Research
Research
- Computer Vision
- Pattern Recognition
Computer vision is a field that includes methods for acquiring, processing, analyzing, and understanding images and, in general, high-dimensional data from the real world in order to produce numerical or symbolic information, e.g., in the forms of decisions.
Pattern recognition is a branch of machine learning that focuses on the recognition of patterns and regularities in data, although it is in some cases considered to be nearly synonymous with machine learning.
Image Segmentation
Image segmentation is the process of partitioning a digital image into multiple segments (sets of pixels, also known as superpixels). The goal of segmentation is to simplify and/or change the representation of an image into something that is more meaningful and easier to analyze. Image segmentation is typically used to locate objects and boundaries (lines, curves, etc.) in images.
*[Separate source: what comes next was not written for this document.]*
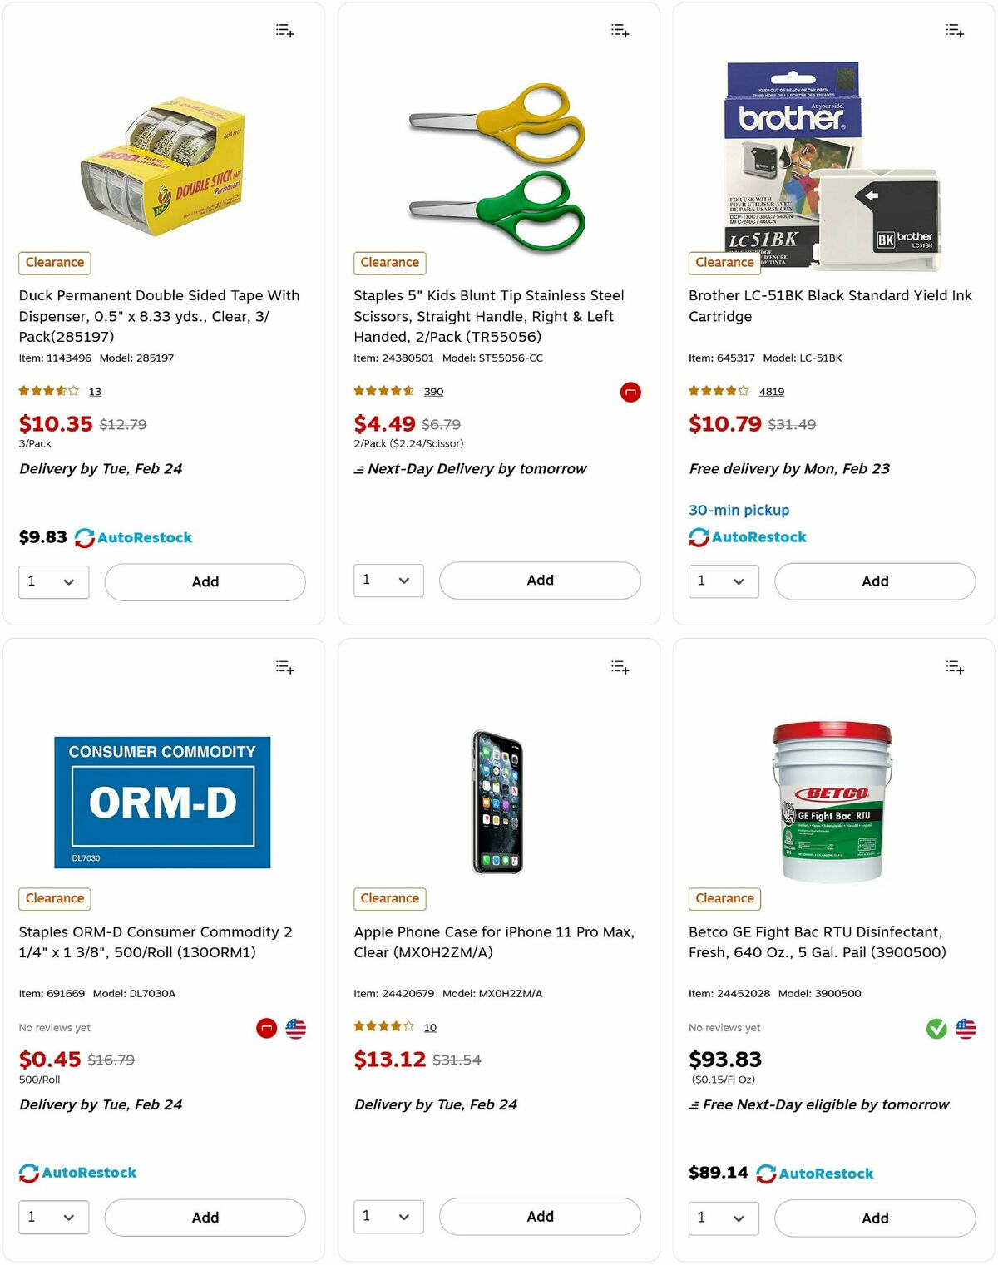Click restricted-item icon on scissors card
Image resolution: width=998 pixels, height=1265 pixels.
click(630, 392)
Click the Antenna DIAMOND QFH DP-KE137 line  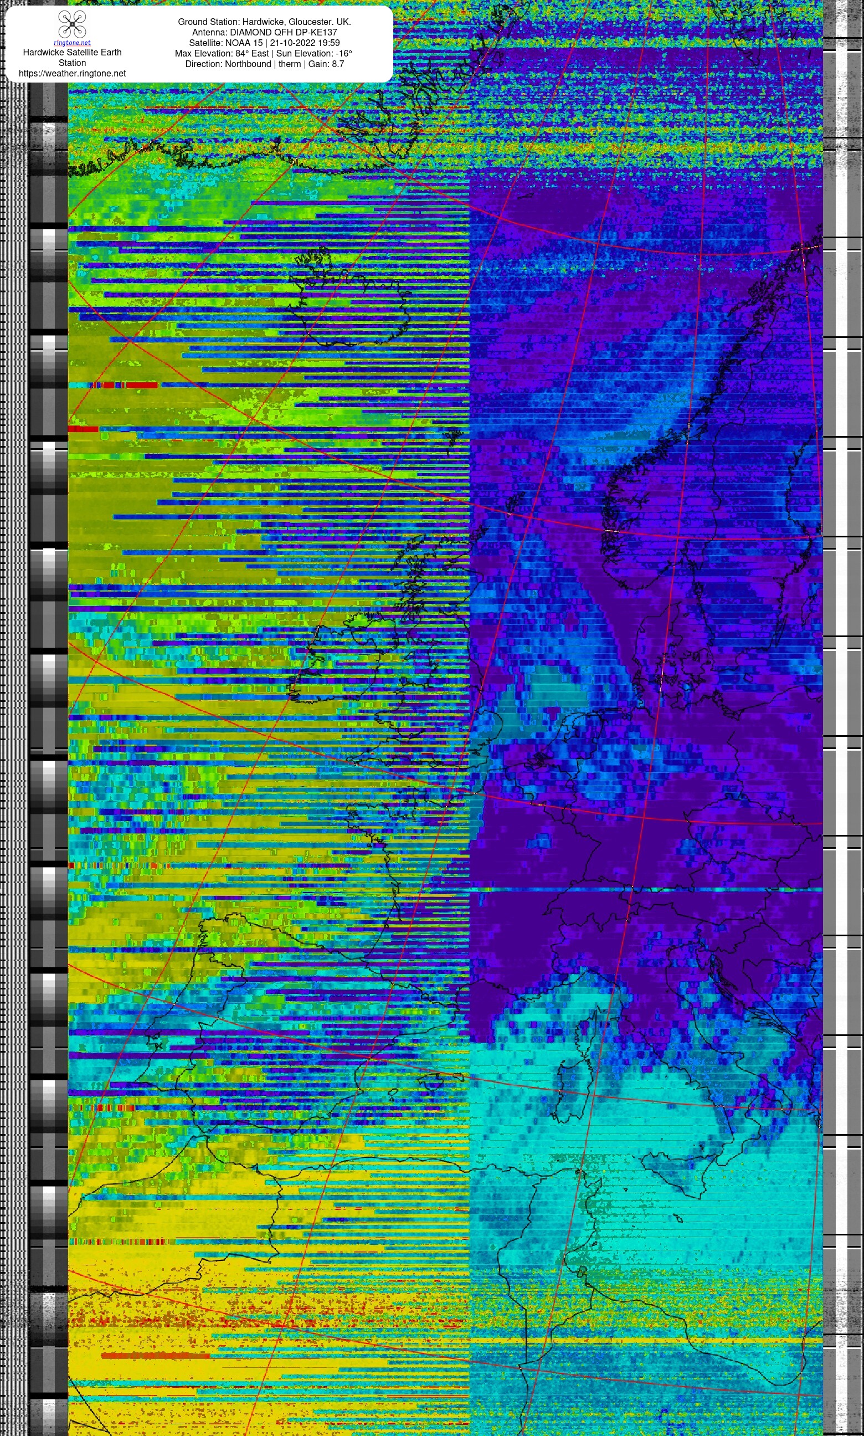point(264,32)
More precisely, image segmentation is the process of assigning a label to every pixel in an image such that pixels with the same label share certain characteristics.

Semantic Segmentation
Semantic segmentation (or pixel classification) associates one of the pre-defined class labels to each pixel. The input image is divided into the regions, which correspond to the objects of the scene or "stuff". In the simplest case pixels are classified w.r.t. their local features, such as color and/or texture features. Markov Random Fields could be used to incorporate inter-pixel relations.
Object Detection
Object detection is a computer technology related to computer vision and image processing that deals with detecting instances of semantic objects of a certain class (such as humans, buildings, or cars) in digital images and videos. Well-researched domains of object detection include face detection and pedestrian detection. Object detection has applications in many areas of computer vision, including image retrieval and video surveillance.
- Road Lane Detection
- General Object Detection
- Face Recognition

[DATASET] NYUv2-context dataset - subset of NYU-depth-v2 dataset for detection of indoor objects


Foreground Detection
Foreground detection is one of the major tasks in the field of Computer Vision whose aim is to detect changes in image sequences. Many applications do not need to know everything about the evolution of movement in a video sequence, but only require the information of changes in the scene.
Detecting foreground to separate these changes taking place in the foreground of the background. It is a set of techniques that typically analyze the video sequences in real time and are recorded with a stationary camera.

Activity Recognition
Recognizing human activities has been one of the most challenging problems in computer vision research. However, there is a limitation to solve the problem with video data, in particular, for real world videos including a great degree of variation. The Web contains a rich source of information about video content, such as video title, description, category, and related videos. From these intuitions, we use a collection of web data to learn activities in web videos.
We first collect a dataset by gathering video clips that contain human activities in the video and their surrounding web text data. Next, we represent a video using spatio-temporal graph with features of sparse coefficients, and define visual context kernels for measuring the similarity between two spatio-temporal graphs. We represent the surrounding text data using a histogram of n-gram keywords obtained from a modified TF-IDF weighting scheme. Text context kernels are also defined to compute the similarity between two text data. Finally, we compute the optimal combination of all kernels using multiple kernel learning for activity recognition. Experimental results show that the textual data can aid the visual recognition, and the combination of visual and textual learning outperforms the visual or textual learning for activity recognition.

3D Reconstruction
3D reconstruction from multiple images is the creation of three-dimensional models from a set of images. It is the reverse process of obtaining 2D images from 3D scenes.
The essence of an image is a projection from a 3D scene onto a 2D plane, during which process the depth is lost. The 3D point corresponding to a specific image point is constrained to be on the line of sight. From a single image, it is impossible to determine which point on this line corresponds to the image point. If two images are available, then the position of a 3D point can be found as the intersection of the two projection rays. This process is referred to as triangulation. The key for this process is the relations between multiple views which convey the information that corresponding sets of points must contain some structure and that this structure is related to the poses and the calibration of the camera.
In recent decades, there is an important demand for 3D content for computer graphics, virtual reality and communication, triggering a change in emphasis for the requirements. Many existing systems for constructing 3D models are built around specialized hardware (e.g. stereo rigs) resulting in a high cost, which cannot satisfy the requirement of its new applications. This gap stimulates the use of digital imaging facilities (like a camera). Moore's law also tells us that more work can be done in software. An early method was proposed by Tomasi and Kanade. They used an affine factorization approach to extract 3D from images sequences. However, the assumption of orthographic projection is a significant limitation of this system.